» **EXERCISE BRIEF**
Under this line sits a listing. Repeat exactly and only its lines from the one holding "Task: Expand the April 30 row arrows" through the one holding "You are a GUI"; skip pictures.

» **DATA LISTING**
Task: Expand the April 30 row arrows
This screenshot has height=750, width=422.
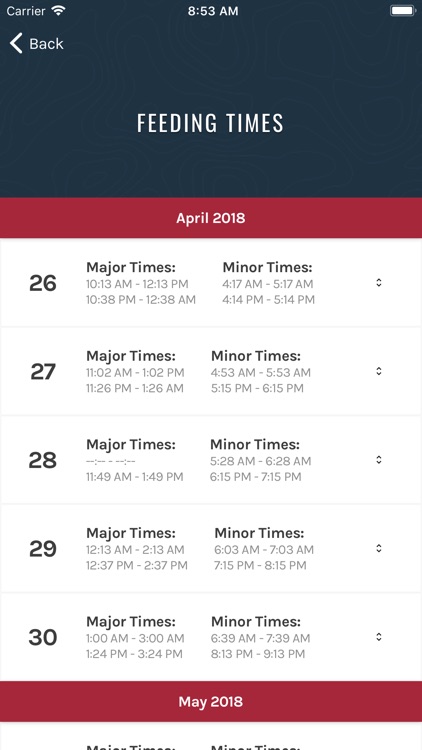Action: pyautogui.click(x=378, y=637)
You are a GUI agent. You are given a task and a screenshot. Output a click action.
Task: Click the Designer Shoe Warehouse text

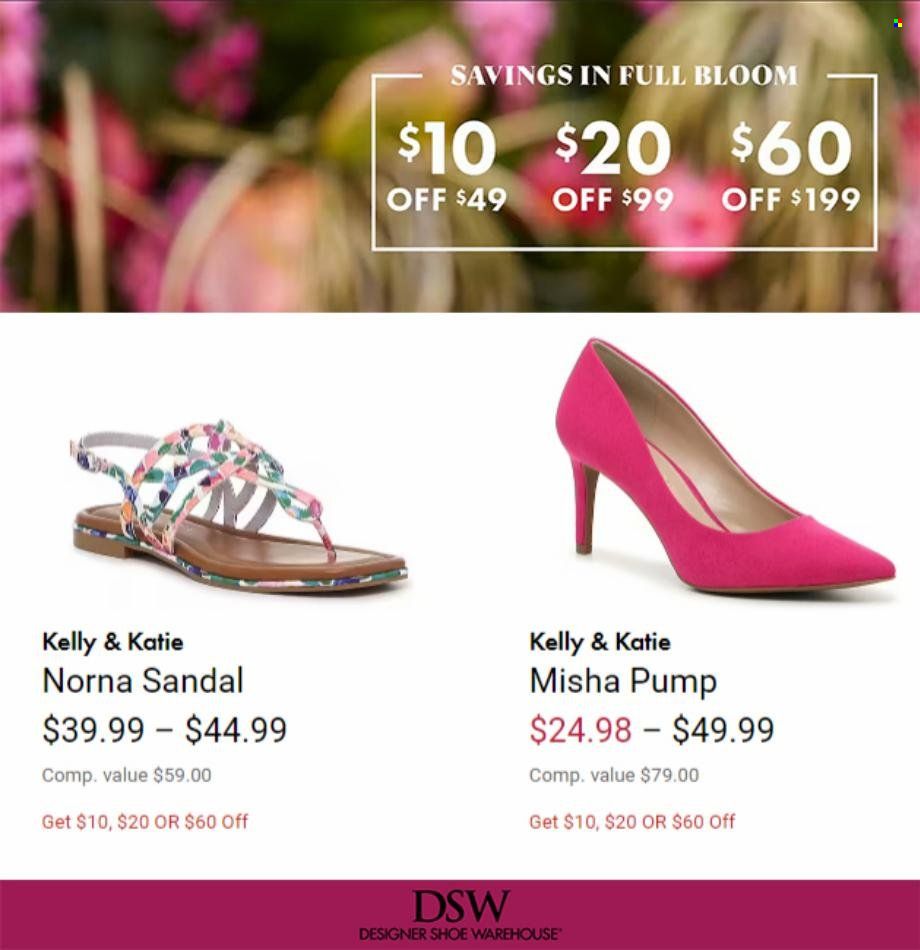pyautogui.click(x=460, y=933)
---
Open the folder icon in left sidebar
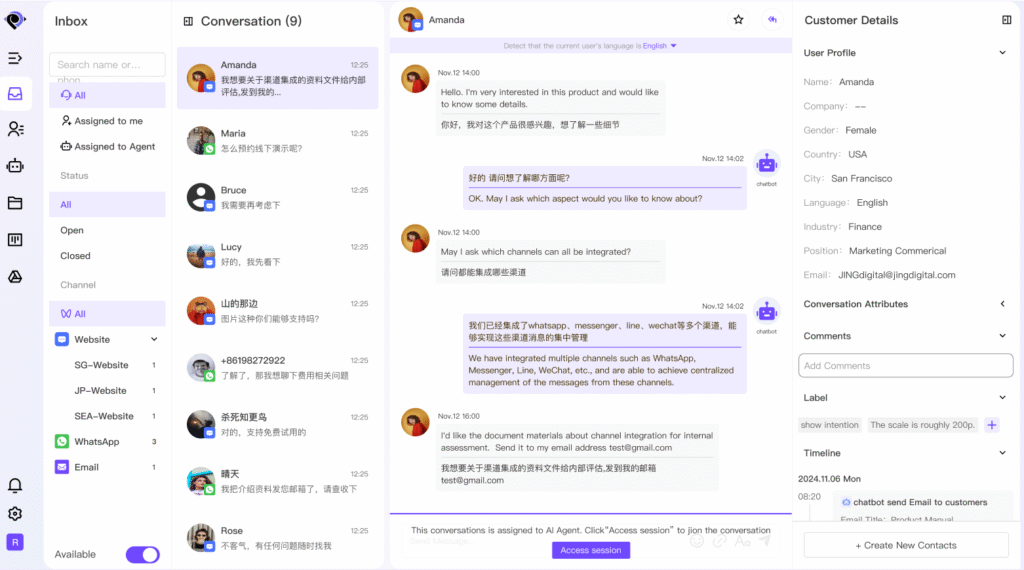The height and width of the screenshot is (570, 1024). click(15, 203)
---
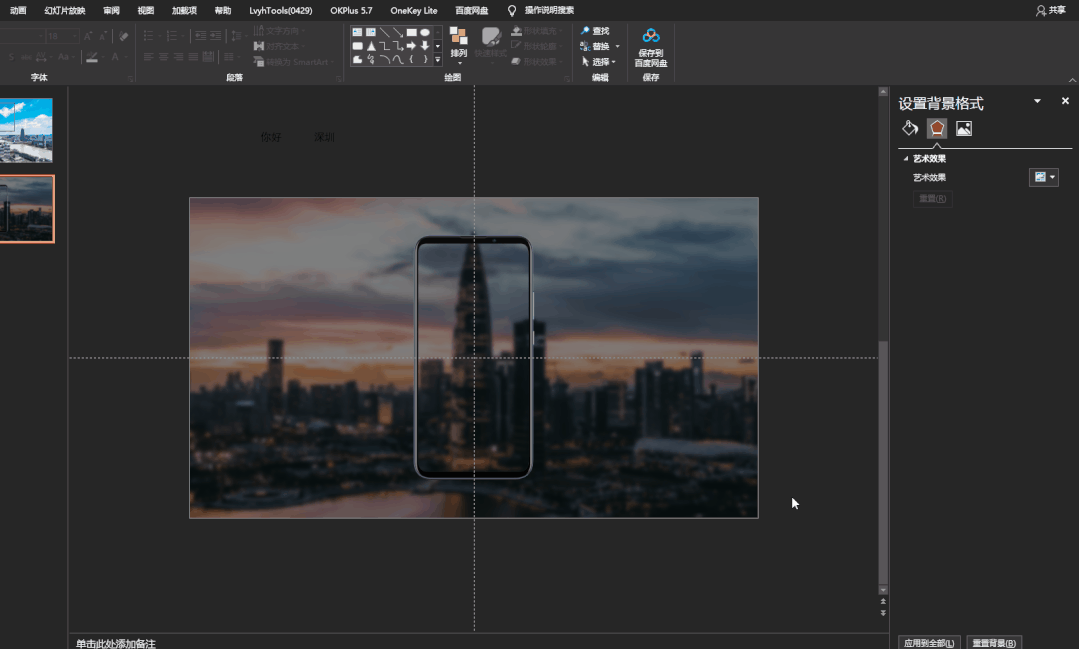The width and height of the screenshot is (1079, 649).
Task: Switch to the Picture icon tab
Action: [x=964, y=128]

» **OUTPUT**
Task: Expand the April 30 row arrows
This screenshot has height=750, width=422.
Action: pyautogui.click(x=378, y=637)
You are a GUI agent. You are given a task and a screenshot. Output a click action.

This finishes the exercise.